Hepatic Reserve Concerns: If you're worried about hepatic reserve (cirrhosis, alcohol use disorder), it's often safer to use a non-APAP opioid plus low-dose stand-alone APAP than to rely heavily on combination products.
Patient Education: Education at discharge is key: patients should understand that many OTC products contain acetaminophen and that taking "extra Tylenol" on top of Norco/Percocet can be dangerous.
Overdose Management: For suspected overdose, serum acetaminophen levels should be drawn at least 4 hours post-ingestion. Use the Rumack-Matthew nomogram to guide N-acetylcysteine therapy.
References
- 1. Lexicomp. (2024). Acetaminophen: Drug information. Wolters Kluwer.

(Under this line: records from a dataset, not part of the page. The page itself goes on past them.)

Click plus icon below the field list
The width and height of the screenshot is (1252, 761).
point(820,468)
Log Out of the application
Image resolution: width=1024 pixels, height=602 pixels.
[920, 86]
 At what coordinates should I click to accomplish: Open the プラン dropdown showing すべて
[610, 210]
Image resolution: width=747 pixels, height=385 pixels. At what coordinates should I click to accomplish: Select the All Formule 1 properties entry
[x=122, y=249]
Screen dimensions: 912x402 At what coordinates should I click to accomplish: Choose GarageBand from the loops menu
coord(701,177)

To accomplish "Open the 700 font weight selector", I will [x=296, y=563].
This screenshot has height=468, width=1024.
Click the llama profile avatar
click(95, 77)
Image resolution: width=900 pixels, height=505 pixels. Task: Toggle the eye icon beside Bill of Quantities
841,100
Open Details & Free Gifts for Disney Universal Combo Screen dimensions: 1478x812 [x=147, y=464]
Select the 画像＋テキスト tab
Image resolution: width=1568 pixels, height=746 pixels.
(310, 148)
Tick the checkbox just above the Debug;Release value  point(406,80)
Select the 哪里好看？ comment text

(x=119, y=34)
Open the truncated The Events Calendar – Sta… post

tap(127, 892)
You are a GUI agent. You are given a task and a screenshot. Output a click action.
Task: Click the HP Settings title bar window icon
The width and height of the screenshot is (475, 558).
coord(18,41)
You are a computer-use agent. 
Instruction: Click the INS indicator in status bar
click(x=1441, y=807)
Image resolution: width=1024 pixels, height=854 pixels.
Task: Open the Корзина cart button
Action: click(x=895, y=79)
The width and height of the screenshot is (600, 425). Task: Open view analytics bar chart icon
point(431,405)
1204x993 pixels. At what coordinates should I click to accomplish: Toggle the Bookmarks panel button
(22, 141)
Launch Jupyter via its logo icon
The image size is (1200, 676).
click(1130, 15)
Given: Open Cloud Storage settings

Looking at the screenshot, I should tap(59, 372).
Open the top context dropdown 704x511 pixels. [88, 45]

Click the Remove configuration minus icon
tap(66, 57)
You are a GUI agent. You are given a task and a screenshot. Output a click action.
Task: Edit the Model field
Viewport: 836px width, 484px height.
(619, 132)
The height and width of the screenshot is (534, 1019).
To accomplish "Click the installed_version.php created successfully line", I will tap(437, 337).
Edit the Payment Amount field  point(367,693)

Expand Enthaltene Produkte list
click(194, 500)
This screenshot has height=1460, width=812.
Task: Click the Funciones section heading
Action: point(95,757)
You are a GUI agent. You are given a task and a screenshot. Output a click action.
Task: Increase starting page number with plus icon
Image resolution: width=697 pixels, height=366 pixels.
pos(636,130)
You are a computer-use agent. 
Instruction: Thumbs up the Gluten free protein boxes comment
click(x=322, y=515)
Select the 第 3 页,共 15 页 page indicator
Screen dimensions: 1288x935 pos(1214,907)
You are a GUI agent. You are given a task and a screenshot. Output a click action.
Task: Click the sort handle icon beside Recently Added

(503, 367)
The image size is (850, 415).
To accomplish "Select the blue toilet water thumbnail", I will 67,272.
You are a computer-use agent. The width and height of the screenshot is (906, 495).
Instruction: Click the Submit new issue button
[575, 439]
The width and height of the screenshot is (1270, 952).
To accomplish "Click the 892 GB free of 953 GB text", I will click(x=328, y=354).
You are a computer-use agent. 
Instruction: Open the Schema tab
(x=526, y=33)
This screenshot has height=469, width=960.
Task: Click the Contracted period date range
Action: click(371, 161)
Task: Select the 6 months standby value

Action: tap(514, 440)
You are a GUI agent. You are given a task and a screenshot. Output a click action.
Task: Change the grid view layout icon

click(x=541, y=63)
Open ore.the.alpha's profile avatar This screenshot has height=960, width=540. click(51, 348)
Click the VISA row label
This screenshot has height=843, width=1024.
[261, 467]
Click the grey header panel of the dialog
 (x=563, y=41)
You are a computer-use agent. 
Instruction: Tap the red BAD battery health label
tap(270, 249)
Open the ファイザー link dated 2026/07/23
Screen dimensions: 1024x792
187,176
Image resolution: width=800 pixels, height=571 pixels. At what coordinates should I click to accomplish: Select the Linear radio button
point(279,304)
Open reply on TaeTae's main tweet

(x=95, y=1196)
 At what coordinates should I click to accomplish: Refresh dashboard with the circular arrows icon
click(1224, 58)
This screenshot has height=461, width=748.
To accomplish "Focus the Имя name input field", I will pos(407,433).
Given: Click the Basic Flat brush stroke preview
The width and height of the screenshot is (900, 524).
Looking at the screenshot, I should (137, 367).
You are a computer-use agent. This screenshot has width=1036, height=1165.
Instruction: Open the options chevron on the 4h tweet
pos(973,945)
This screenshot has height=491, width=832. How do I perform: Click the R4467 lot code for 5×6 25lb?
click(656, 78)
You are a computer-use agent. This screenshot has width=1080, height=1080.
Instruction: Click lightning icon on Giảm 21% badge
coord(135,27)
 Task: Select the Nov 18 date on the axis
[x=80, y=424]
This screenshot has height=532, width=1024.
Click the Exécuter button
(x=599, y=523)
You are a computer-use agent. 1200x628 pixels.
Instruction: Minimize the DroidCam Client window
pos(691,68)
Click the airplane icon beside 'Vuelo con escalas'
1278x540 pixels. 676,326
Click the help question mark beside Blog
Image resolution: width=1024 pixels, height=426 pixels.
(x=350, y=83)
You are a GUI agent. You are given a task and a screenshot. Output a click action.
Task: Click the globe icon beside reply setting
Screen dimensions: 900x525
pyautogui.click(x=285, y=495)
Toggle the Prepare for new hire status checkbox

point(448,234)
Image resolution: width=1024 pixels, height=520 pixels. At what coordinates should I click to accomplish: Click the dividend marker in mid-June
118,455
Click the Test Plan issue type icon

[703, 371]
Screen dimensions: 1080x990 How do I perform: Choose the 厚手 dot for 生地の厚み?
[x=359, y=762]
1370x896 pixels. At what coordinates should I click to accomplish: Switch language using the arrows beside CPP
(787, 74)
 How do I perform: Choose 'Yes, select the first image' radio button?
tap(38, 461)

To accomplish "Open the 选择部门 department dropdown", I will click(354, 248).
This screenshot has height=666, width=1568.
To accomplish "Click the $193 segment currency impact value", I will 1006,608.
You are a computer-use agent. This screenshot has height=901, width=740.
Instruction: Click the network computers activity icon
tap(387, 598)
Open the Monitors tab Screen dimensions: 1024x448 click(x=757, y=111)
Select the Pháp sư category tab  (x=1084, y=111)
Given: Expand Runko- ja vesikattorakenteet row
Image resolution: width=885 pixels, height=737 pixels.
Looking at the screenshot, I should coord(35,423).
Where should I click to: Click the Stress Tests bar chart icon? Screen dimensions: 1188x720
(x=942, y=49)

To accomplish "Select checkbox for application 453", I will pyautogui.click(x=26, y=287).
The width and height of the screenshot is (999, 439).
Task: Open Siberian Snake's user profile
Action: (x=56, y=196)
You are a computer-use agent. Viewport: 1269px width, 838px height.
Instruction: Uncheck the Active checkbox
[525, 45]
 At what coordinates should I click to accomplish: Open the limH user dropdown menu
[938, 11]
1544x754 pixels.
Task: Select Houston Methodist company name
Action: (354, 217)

- 2. Dart, R. C., Bailey, E., & Blessy, H. (2019). Acetaminophen. In Goldfrank's Toxicologic Emergencies (11th ed.). McGraw-Hill.
- 3. Heard, K. J. (2008). Acetylcysteine for acetaminophen poisoning. New England Journal of Medicine, 359(3), 285–292.
- 4. Sanford Guide to Antimicrobial Therapy. (2023). Analgesics and antipyretics – acetaminophen.
- 5. Prescott, L. F. (2000). Paracetamol, alcohol and the liver. British Journal of Clinical Pharmacology, 49(4), 291–301.